**Exercise brief**
Please revise the lines from the one containing "The image size" through the end of the items, changing "location" to "position" and leaving everything else as it is. Return only those lines, without the pictures.

**Material provided**
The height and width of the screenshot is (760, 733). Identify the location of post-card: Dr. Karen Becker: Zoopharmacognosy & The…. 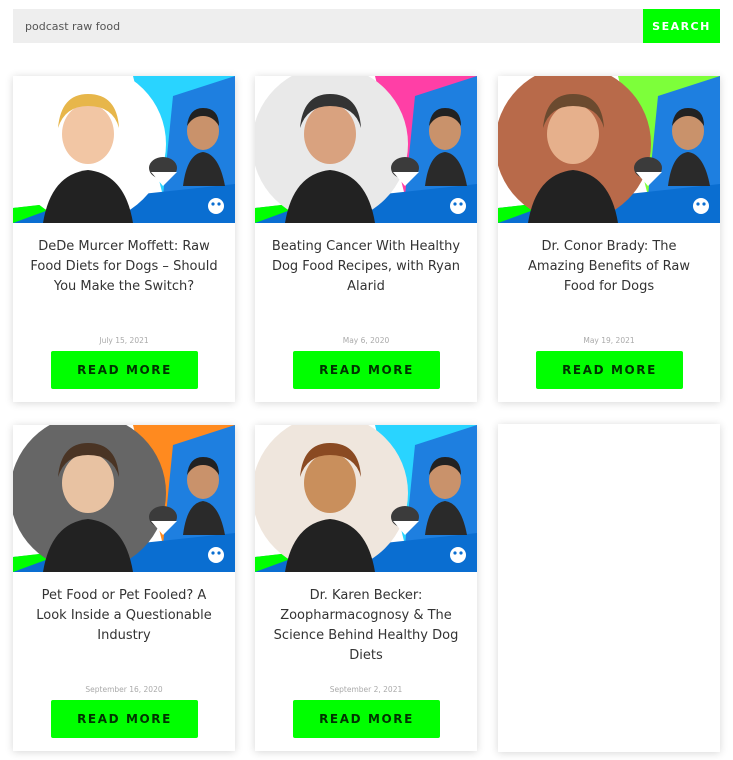
(366, 588).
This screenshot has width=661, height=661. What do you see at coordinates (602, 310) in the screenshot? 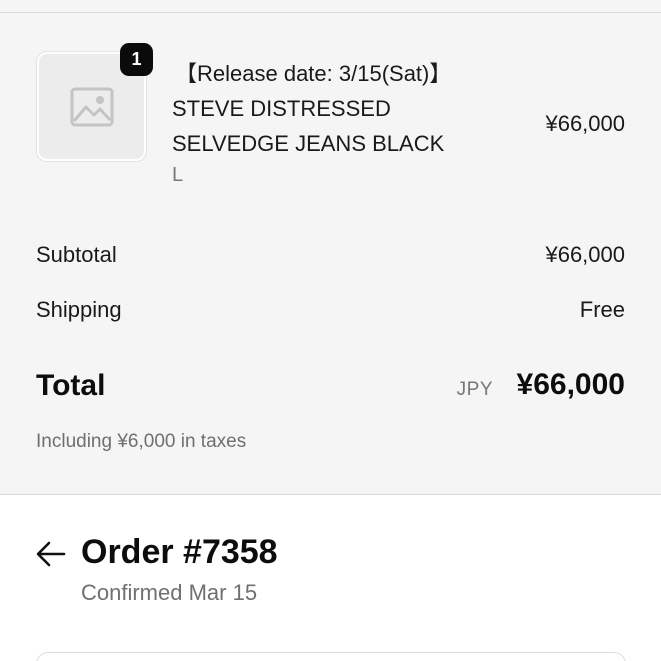
I see `shipping-value: Free` at bounding box center [602, 310].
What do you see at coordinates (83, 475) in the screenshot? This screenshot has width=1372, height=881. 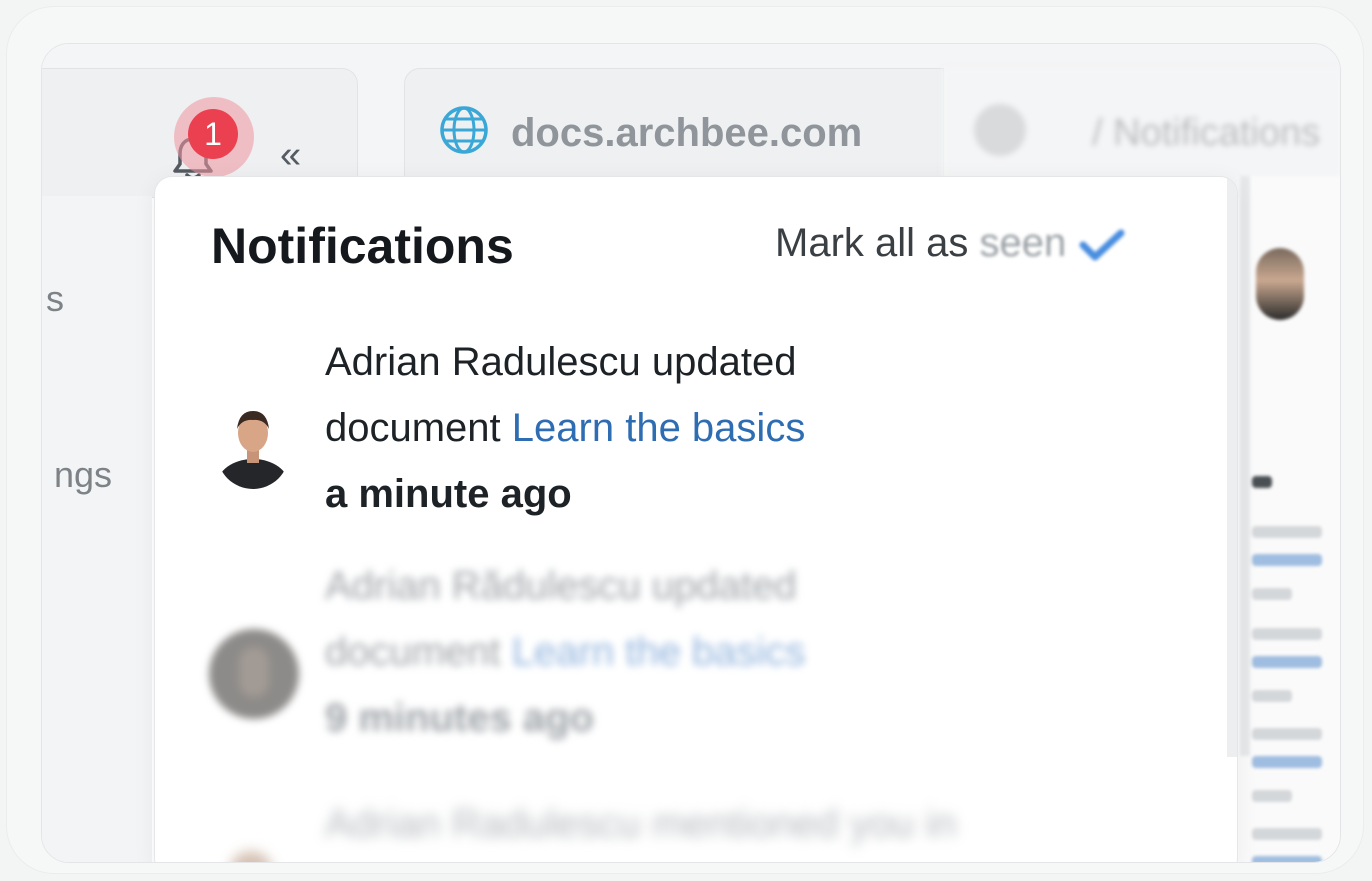 I see `sidebar-item-label: ngs` at bounding box center [83, 475].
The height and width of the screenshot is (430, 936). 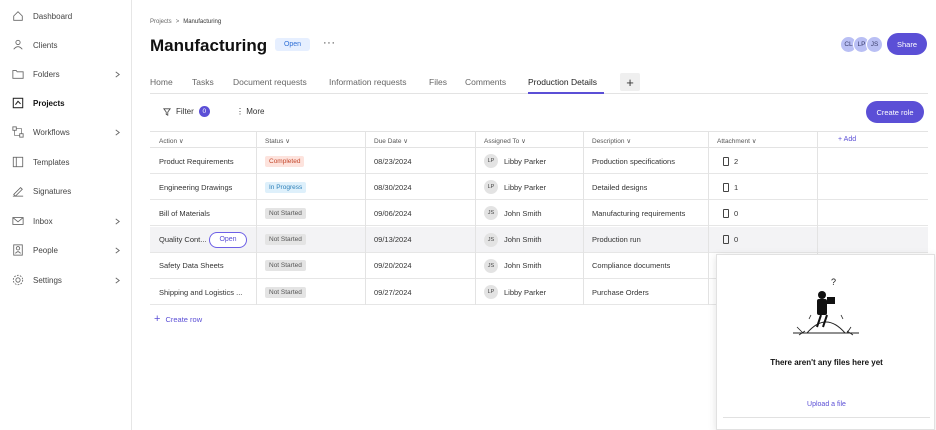 I want to click on home-icon, so click(x=18, y=16).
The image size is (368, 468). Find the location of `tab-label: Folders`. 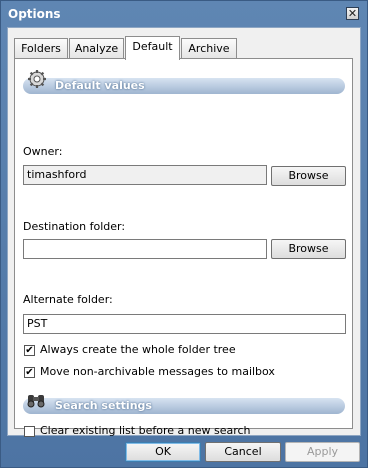

tab-label: Folders is located at coordinates (41, 48).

**Response box**
The image size is (368, 468). Find the position of `tab-label: Folders`. 

tab-label: Folders is located at coordinates (41, 48).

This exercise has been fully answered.